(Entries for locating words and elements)
============

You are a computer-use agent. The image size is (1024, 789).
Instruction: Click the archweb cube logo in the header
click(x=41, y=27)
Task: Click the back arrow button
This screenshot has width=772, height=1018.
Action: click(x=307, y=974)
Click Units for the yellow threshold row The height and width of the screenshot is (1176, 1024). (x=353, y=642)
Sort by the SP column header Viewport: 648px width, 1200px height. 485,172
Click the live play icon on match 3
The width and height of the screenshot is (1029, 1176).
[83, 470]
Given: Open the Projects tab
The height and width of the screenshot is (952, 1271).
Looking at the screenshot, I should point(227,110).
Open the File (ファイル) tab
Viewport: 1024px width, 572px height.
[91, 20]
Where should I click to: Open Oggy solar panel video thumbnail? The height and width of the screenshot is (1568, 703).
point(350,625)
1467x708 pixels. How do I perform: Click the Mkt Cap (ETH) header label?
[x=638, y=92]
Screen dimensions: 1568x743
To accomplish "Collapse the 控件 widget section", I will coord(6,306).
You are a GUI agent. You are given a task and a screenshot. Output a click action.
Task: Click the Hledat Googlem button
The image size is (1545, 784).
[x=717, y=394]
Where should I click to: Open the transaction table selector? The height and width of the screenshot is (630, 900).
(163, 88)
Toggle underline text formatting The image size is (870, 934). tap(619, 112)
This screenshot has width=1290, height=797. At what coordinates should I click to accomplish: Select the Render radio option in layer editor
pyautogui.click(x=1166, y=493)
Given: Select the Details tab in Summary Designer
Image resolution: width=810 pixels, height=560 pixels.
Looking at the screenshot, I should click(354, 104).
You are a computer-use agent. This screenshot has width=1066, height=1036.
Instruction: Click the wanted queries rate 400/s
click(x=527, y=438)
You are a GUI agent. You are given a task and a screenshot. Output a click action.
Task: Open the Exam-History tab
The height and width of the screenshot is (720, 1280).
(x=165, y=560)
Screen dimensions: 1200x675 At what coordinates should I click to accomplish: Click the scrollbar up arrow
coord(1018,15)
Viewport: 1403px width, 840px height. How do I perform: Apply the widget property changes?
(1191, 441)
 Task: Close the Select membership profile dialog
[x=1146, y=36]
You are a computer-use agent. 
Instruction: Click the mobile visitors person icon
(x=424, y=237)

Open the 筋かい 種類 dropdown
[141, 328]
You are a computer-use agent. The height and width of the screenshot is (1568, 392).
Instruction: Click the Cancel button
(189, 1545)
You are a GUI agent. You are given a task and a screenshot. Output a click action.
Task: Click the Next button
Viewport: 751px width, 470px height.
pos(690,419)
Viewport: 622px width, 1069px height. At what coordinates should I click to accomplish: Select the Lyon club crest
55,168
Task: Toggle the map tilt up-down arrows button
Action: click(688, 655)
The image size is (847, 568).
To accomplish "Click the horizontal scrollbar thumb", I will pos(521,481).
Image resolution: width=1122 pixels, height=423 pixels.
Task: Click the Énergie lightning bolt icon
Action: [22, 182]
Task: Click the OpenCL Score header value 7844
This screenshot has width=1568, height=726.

============

Transcribe all of the material above line for line, without changing a single character.

You are a computer-use agent. The image size is (1024, 789).
Instruction: Click the archweb cube logo in the header
click(x=41, y=27)
Task: Click the back arrow button
This screenshot has width=772, height=1018.
Action: click(x=307, y=974)
Click Units for the yellow threshold row The height and width of the screenshot is (1176, 1024). (x=353, y=642)
Sort by the SP column header Viewport: 648px width, 1200px height. 485,172
Click the live play icon on match 3
The width and height of the screenshot is (1029, 1176).
[83, 470]
Given: Open the Projects tab
The height and width of the screenshot is (952, 1271).
Looking at the screenshot, I should point(227,110).
Open the File (ファイル) tab
Viewport: 1024px width, 572px height.
[91, 20]
Where should I click to: Open Oggy solar panel video thumbnail? The height and width of the screenshot is (1568, 703).
point(350,625)
1467x708 pixels. How do I perform: Click the Mkt Cap (ETH) header label?
[x=638, y=92]
Screen dimensions: 1568x743
To accomplish "Collapse the 控件 widget section", I will coord(6,306).
You are a GUI agent. You are given a task and a screenshot. Output a click action.
Task: Click the Hledat Googlem button
The image size is (1545, 784).
[x=717, y=394]
Where should I click to: Open the transaction table selector? The height and width of the screenshot is (630, 900).
(163, 88)
Toggle underline text formatting The image size is (870, 934). tap(619, 112)
This screenshot has width=1290, height=797. At what coordinates should I click to accomplish: Select the Render radio option in layer editor
pyautogui.click(x=1166, y=493)
Given: Select the Details tab in Summary Designer
Image resolution: width=810 pixels, height=560 pixels.
Looking at the screenshot, I should click(354, 104).
You are a computer-use agent. This screenshot has width=1066, height=1036.
Instruction: Click the wanted queries rate 400/s
click(x=527, y=438)
You are a GUI agent. You are given a task and a screenshot. Output a click action.
Task: Open the Exam-History tab
The height and width of the screenshot is (720, 1280).
(x=165, y=560)
Screen dimensions: 1200x675 At what coordinates should I click to accomplish: Click the scrollbar up arrow
coord(1018,15)
Viewport: 1403px width, 840px height. How do I perform: Apply the widget property changes?
(1191, 441)
 Task: Close the Select membership profile dialog
[x=1146, y=36]
You are a computer-use agent. 
Instruction: Click the mobile visitors person icon
(x=424, y=237)

Open the 筋かい 種類 dropdown
[141, 328]
You are a computer-use agent. The height and width of the screenshot is (1568, 392).
Instruction: Click the Cancel button
(189, 1545)
You are a GUI agent. You are given a task and a screenshot. Output a click action.
Task: Click the Next button
Viewport: 751px width, 470px height.
pos(690,419)
Viewport: 622px width, 1069px height. At what coordinates should I click to accomplish: Select the Lyon club crest
55,168
Task: Toggle the map tilt up-down arrows button
Action: click(688, 655)
The image size is (847, 568).
To accomplish "Click the horizontal scrollbar thumb", I will pos(521,481).
Image resolution: width=1122 pixels, height=423 pixels.
Task: Click the Énergie lightning bolt icon
Action: [22, 182]
Task: Click the OpenCL Score header value 7844
This screenshot has width=1568, height=726.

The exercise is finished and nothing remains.